The footage not only included direct recordings from the prisons own surveillance system, showing guards beating prisoners, individuals kept in solitary confinement, but it also showed the moment when hackers revealed to authorities that they had breached their system. The hackers sent a direct message to prison authorities on their own internal monitors, including flashing the message “General protest until the freedom of political prisoners” on the screens.  

Since the start of 2022, protests have raged throughout the country, fanning the flames of dissent that have been persistent in Iranian civil society since 2009, if not long before. The protests have unsurprisingly been meant with vicious repression, with human rights organizations noting that Iran has increased executions in direct response to popular protests. 
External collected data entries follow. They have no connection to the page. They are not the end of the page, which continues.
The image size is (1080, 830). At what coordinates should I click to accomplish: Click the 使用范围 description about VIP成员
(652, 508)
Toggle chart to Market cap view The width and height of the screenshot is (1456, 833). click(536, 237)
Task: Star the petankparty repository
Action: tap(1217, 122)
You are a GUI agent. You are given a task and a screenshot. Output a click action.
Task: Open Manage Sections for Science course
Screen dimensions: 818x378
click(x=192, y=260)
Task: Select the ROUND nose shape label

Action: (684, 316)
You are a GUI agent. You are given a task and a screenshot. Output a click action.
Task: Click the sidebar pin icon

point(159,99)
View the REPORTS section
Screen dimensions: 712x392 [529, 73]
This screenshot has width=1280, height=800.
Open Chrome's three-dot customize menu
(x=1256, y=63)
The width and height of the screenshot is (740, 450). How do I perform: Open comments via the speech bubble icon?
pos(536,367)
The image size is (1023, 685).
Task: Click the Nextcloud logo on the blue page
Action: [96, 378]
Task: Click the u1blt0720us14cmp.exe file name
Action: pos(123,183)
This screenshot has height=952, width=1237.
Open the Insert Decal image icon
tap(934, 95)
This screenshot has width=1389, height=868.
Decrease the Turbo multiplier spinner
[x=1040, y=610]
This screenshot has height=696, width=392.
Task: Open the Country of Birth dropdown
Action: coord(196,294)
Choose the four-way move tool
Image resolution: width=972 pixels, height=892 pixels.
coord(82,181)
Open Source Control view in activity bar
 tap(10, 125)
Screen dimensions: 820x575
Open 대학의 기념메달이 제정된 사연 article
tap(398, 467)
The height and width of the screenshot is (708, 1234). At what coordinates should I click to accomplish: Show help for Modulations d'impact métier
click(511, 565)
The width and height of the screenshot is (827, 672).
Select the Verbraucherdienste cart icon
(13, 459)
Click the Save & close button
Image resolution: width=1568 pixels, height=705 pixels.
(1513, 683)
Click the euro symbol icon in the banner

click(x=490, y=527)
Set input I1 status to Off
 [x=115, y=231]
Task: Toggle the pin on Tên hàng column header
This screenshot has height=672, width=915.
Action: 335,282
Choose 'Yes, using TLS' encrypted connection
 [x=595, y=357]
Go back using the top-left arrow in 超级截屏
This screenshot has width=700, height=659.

In July of 2022, the Swedish court issued a life sentence with respect to the arrest of the Iranian official and his role in the 1988 massacre, in what many Iranians in exile hailed a step towards “truth and justice.” The ruling is not insignificant on an issue that the regime has long sought to bury, but continues to haunt the legitimacy of the establishment, including the current president Raisi

The recent protests and pandemic have laid bare the outrageous hypocrisy and brutal reality of Iran’s penal system. For western observers this requires a deeper analysis than simply contrasting Iran’s policies with those of America, but a deeper understanding of Iran’s repressive policies and and an appreciation for the grassroots resistance and heroic actions of those engaged in popular struggle. 

Such an analysis does not require a high level of cultural literacy, but to witness the universal acts of resistance that occur in prisons and protests throughout the world. Following the hacking of Evin prison’s computers, the activists behind the operation shared the following message to the world: “We want the world to hear our voice for freedom of all political prisoners.” It is time that we listen. 

Hamid Yazdan Panah is an Iranian refugee, residing in the United States. Hamid is the Advocacy Director for Immigrant Defense Advocates, a California-based project focused on Immigration Detention.